=== Excerpt provided ===

VAN-TOURING -- DREAMING AND PLANNING
I also mentioned something about course corrections in my last post, and about planning ahead. Well, I started with the dreaming/planning side. I had been thinking about the merits and order of van living/touring vs moving to other countries for a few years or more. /expatriation. I had settled on doing the van-touring first.

Feeling restless one afternoon at work, I took a few sheets of paper and wrote “EXIT PLAN” at the top of the first sheet. I drafted out steps to start living in a van. One section related to selling my house. One, a list of family and friends who might welcome me to live with them while finding and prepping a van. I’ve considered what I’d get rid of vs. try to store. I have a list of family that have storage space I might be able to use. Another list is of cars to look for right now for test-runs. These are cars/SUVs/vans that would work as a replacement for my car now but that I could also sleep well in. The list has things like whether the back seats fold fold down flat, interior space, and fuel mileage. (If I enjoy these, I’d get a larger vehicle after quitting. I’ve started researching those as well. I’d like to get a Sprinter. Vanagons are trendy but they are expensive!.) Another sheet now contains a list of all the systems to figure out. Electricity. Water. Hygiene. Storage. Internet access. Etc.. I’ve started doing vehicle research. I have a list of different car models that might work. Interior dimensions. Whether the back seats fold down flat. Fuel mileage. When I’m driving or riding around I now look at cars and think “would that work?”.

===

**Short task 1:**
According to the van-touring excerpt, which vehicle would the writer like to get?
The van-touring excerpt and the listing that comes after it are unrelated to each other.

=== Data for this task ===

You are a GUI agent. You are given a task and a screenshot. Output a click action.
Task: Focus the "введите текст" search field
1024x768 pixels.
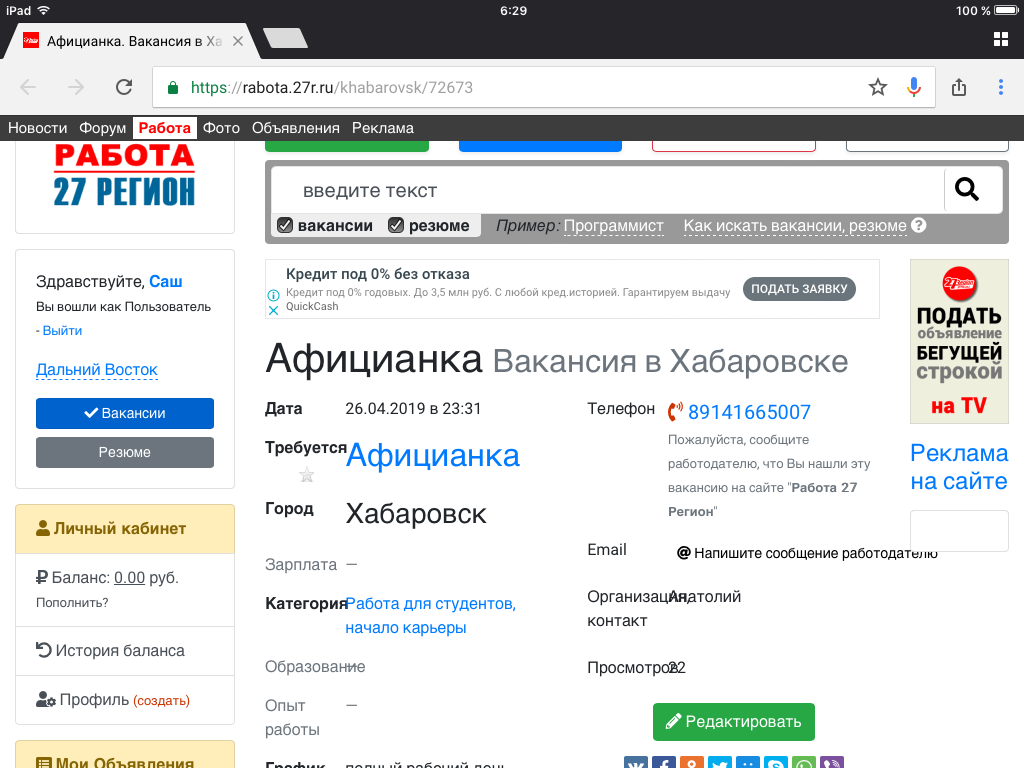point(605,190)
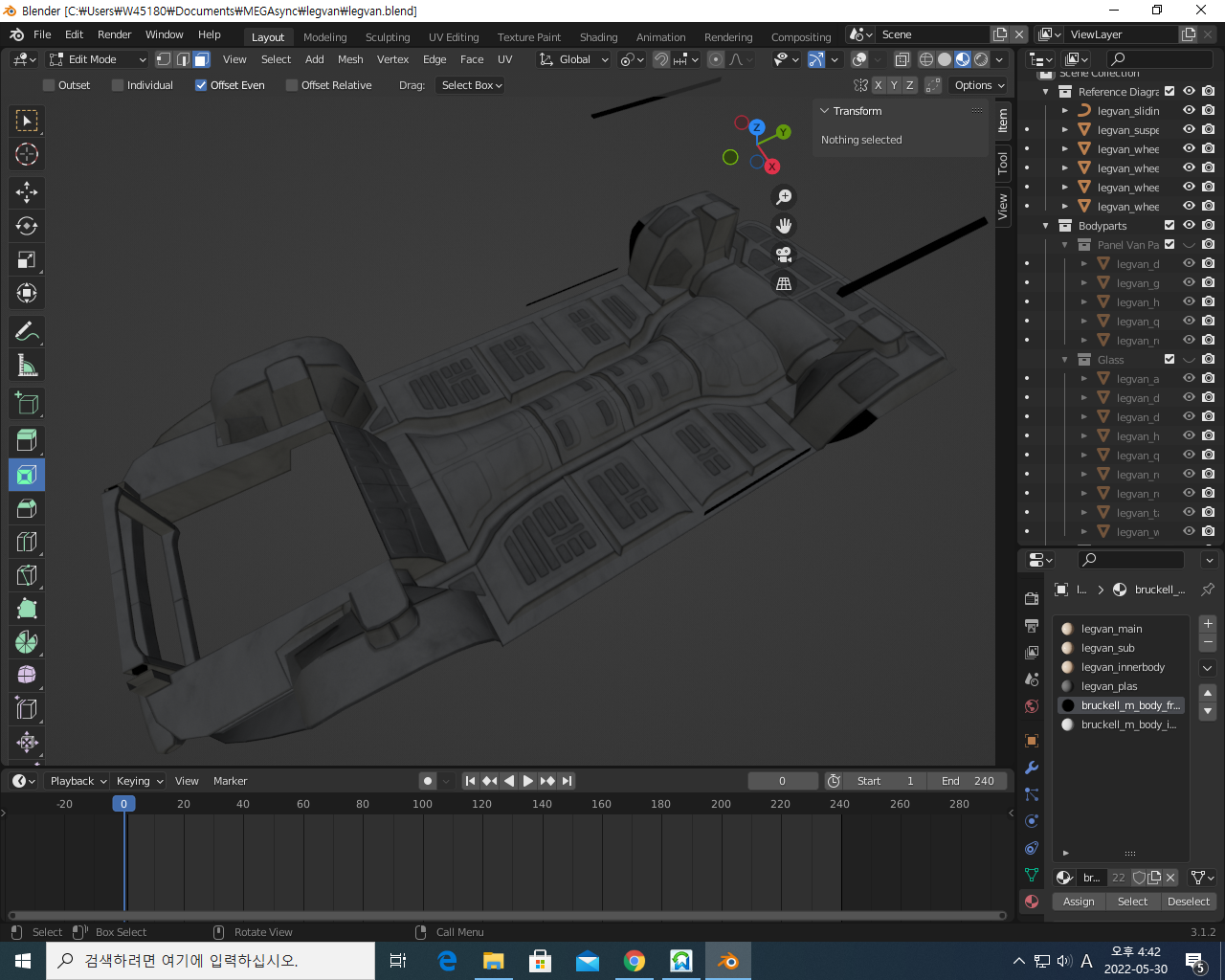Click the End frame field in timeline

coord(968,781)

===
=== Data for this task ===

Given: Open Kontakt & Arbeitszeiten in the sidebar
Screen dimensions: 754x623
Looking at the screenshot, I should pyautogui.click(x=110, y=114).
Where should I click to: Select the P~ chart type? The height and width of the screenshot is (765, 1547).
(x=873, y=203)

===

**Short task 2:**
Render the lines of the listing between the line containing "You are a GUI" and the line containing "coord(968,781)", inclusive, as a numbered list, omitting blank lines and leaving out the pictures.

**Final answer 1:**
A Sprinter.

**Final answer 2:**
1. You are a GUI agent. You are given a task and a screenshot. Output a click action.
2. Task: Focus the "введите текст" search field
3. 1024x768 pixels.
4. point(605,190)
5. Click the End frame field in timeline
6. coord(968,781)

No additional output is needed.